Yesterday’s post focused on the wide range of possibilities natural language processing offers interactive voice response applications. NLP has a long and fairly comprehensive history, and has been integrated with a variety of software applications at a frequent rate over the last half-century. However, many in the tech and IVR industries would say that Siri is the most groundbreaking, significant development in the field of natural language processing to date.
Whether you own an iPhone 4S or have merely seem the commercials in passing, most are familiar with the phone’s most popular new feature, Siri. For those of us in the IVR and tech communities, Siri is truly one of the most revolutionary developments in the field of speech technology.
Developed by iOS to act as an intelligent software assistant, Siri is an application that uses natural language processing to fulfill a variety of tasks including answering questions, offering directions, and interfacing with web services to perform general tasks and activities. Siri is innovative for myriad reasons, including its unique ability to adapt to user’s dialect, vocabulary, and preferences.
Initially, Siri was launched as an iPhone application that integrated with other iPhone applications like OpenTable, Google Maps, and Movie Tickets. Siri allowed users to operate these applications using speech recognition technology powered by Nuance (the same speech rec engines Plum uses to power its IVR applications).
Siri was integrated with iOS 5, the newest iPhone operating system, and was the primary feature upgrade of the iPhone 4S upon its release in October. Siri can support English, German, and French, and functions with many of the preloaded applications on the iPhone, making it the first phone that is nearly 100% controllable via speech.
While many using the iPhone 4S may take Siri for granted, the research and development that went in to the project went on for years and required the input of scholars, academics, engineers, and even philosophers from many distinguished institutions.
Per Wikipedia, “with Siri, Apple is using the results of over 40 years of research funded by Defense Advanced Research Projects Agency.” In addition, research teams from Carnegie Mellon, the University of Massachusetts, the University of Rochester, Oregon State University, and Stanford University contributed input on machine learning, probabilistic reasoning, ontology, and natural language understanding, to name a few.

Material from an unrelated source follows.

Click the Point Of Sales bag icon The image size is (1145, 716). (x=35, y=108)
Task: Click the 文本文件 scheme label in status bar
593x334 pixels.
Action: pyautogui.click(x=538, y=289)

Siri is truly one of a kind, and the technology that powers the application is pioneering in every sense of the word. Virtually any other company in the world attempting to integrate and utilize speech recognition will not be able to touch Siri, because the development process for this type of software application is complex, expensive, and requires the contribution of many top-notch academics from world-class institutions.
Basically, there are only a handful of companies in the entire world besides Apple that would have the capital and influence to develop and integrate this type of system into their applications.
Siri set the bar for voice recognition interfaces extremely high, and represents the possible future of speech recognition for all types of applications. However, the development of Siri-like software for wider market use by all types of companies in the speech rec field is probably pretty far off.
Like all types of new technology, the technology that governs Siri is the first of its kind and will have to go through many series of adaptations and integrations to reach a price point that makes integration feasible for companies beyond the world’s highest revenue generators.
However, it does give all of us in the voice recognition industry something to look forward to, and a potential model to base our current and future research and development upon.